> Problem to solve: Excerpt from the entries below: please repeat exactly the lines from the one containing "This screenshot has width=640, height=780." through the last one, both ends included, with no pictures.
┌─ Exercise materials
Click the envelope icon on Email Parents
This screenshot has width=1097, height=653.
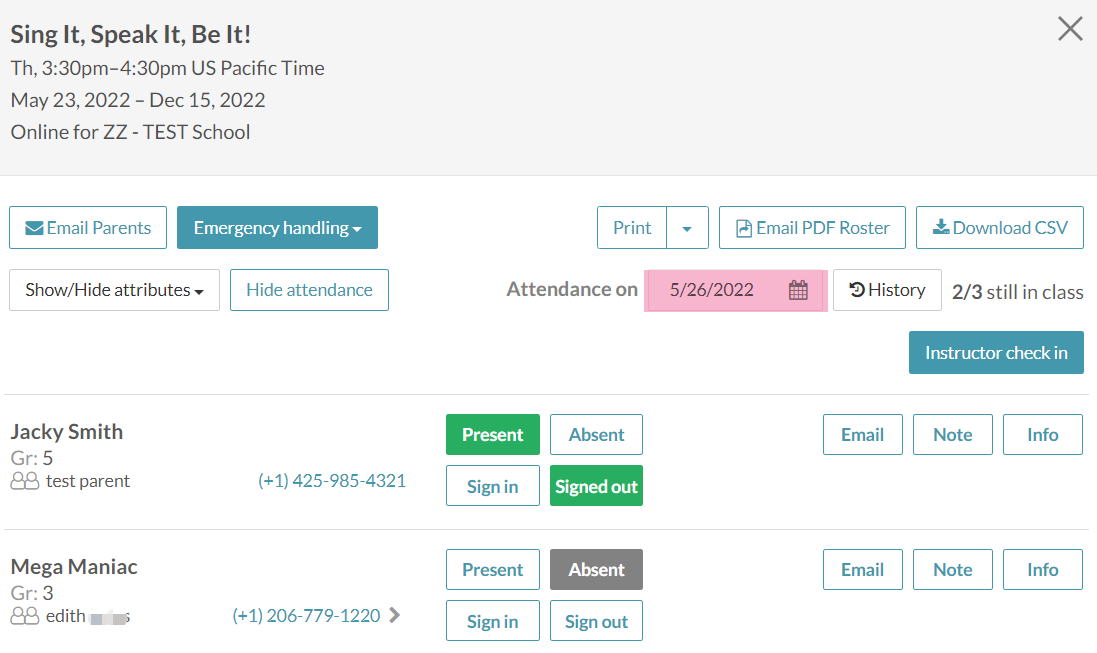(x=34, y=228)
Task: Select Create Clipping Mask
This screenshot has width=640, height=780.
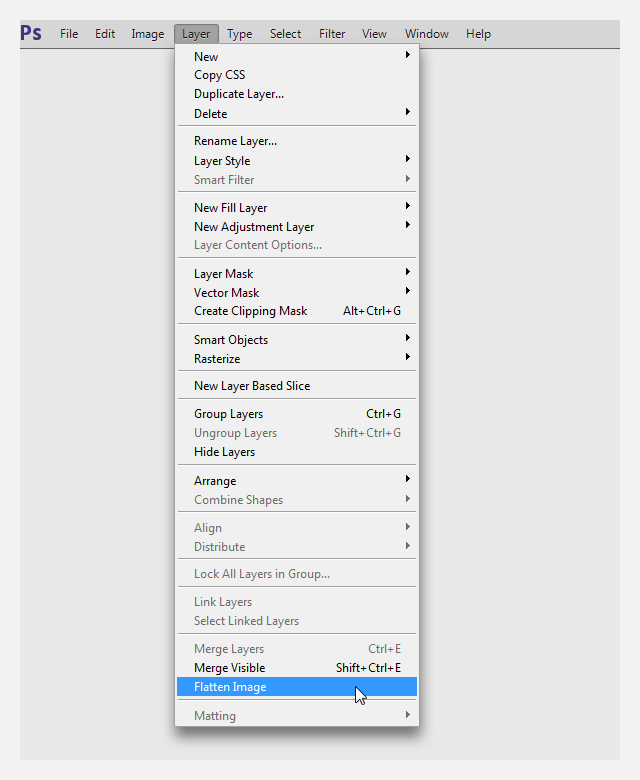Action: click(x=297, y=311)
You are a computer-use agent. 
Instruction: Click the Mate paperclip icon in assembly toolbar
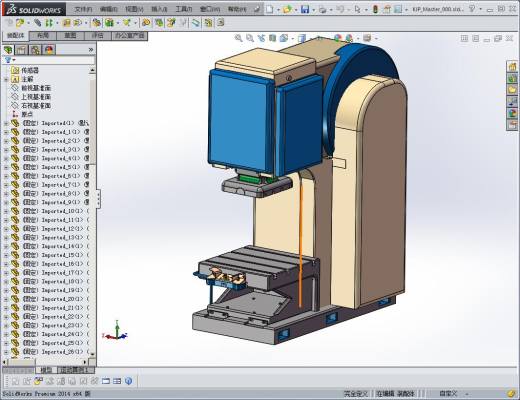click(x=38, y=23)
└─
> Answer:
This screenshot has width=640, height=780.
Action: click(x=297, y=311)
You are a computer-use agent. 
Instruction: Click the Mate paperclip icon in assembly toolbar
click(x=38, y=23)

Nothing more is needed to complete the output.